OBJECTIVES:
1. Using the article on the Tory Party, answer each question briefly:
(a) Who is named as the caretaker leader of the Tory party?
(b) Which poll found that most people think the Tories are too right wing?
(c) According to Lord Heseltine, what is the best the Tories can hope for in 2009?
2. In the article on the Tory Party, copy the stretch from "EXTOLLED FOR decades" through "their lost voters." word for word.
3. Write what comes next in the article on the Tory Party, picking up after its final sentence.

Tory Party fights for its survival

EXTOLLED FOR decades as the most successful capitalist party in Europe, caretaker leader Michael Howard this week presides over a squabbling bunch of would-be successors in the Tory party. They are more consumed with knifing each other than they are finding a coherent strategy that will at last enable them to challenge the man who stole their clothes.

Robin Clapp

Electorally the Tories have barely improved since Blair’s 1997 landslide. Hague, Duncan Smith and now Howard have gone down to heavy defeats, leaving them like the nursery rhyme Bo Peep, searching for their lost voters.

A recent Guardian/ICM poll showed that most people think the Tories are too right wing, with less than a quarter prepared to identify themselves as Tories.

Dissatisfaction and a sense of drift have spread deep into their musty ranks, with grandee Lord Heseltine lamenting that the best the Tories can hope for in 2009 is that New Labour might lose overall control.

SOURCE EXCERPT:

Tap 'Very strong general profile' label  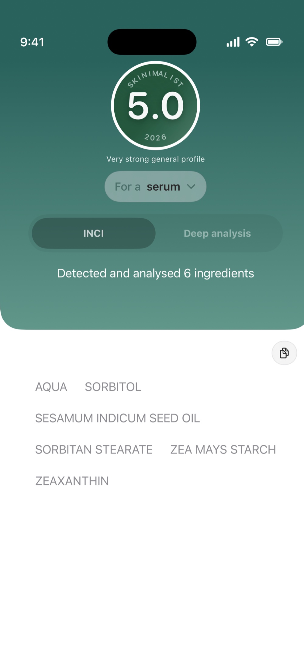click(155, 159)
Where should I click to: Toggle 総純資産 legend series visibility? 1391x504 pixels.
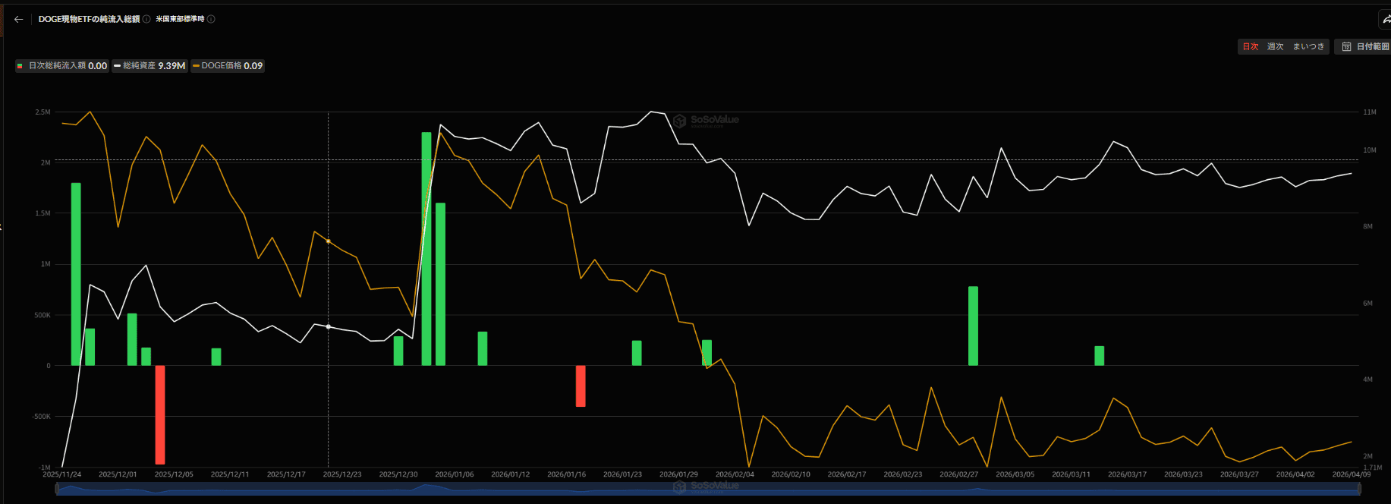pos(149,66)
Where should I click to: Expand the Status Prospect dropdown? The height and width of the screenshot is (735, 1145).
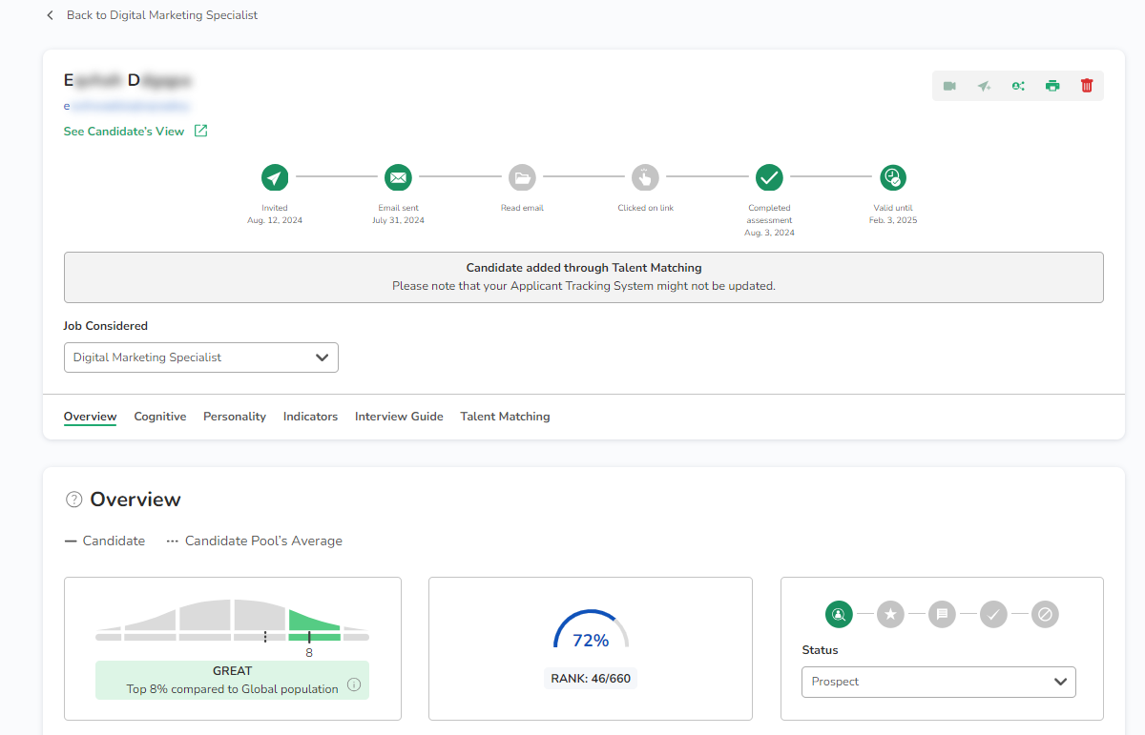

TASK-BY-TASK ANSWERS:
1.
(a) Michael Howard
(b) A recent Guardian/ICM poll
(c) That New Labour might lose overall control

2.
EXTOLLED FOR decades as the most successful capitalist party in Europe, caretaker leader Michael Howard this week presides over a squabbling bunch of would-be successors in the Tory party. They are more consumed with knifing each other than they are finding a coherent strategy that will at last enable them to challenge the man who stole their clothes.

Robin Clapp

Electorally the Tories have barely improved since Blair’s 1997 landslide. Hague, Duncan Smith and now Howard have gone down to heavy defeats, leaving them like the nursery rhyme Bo Peep, searching for their lost voters.

3.
Having decided to step down, the hapless Howard has lacked authority and credible policies in the last five months. In this vacuum it was never going to be possible to conduct a serious internal debate, because for the hopelessly divided Tories, the argument about who should lead is also an argument about policy and direction.

The big plan to change the leadership method, so that a successor would be chosen only by the 198 MPs, has, like everything else, now exploded in Howard’s face. The election will be conducted as before, with the 300,000 local party members choosing between the two candidates who receive the top votes from MPs.

Conference cat fight

SO TO Tory Party Conference where David Davis, Ken Clarke, David Cameron, Liam Fox and Malcolm Rifkind will line up to parade their credentials. Less a beauty contest than a catfight.

The air is already unpleasantly blue with recriminations. Alan Duncan has witheringly attacked the “Tory Taliban.” MPs, who treat “half our own countrymen as enemies.”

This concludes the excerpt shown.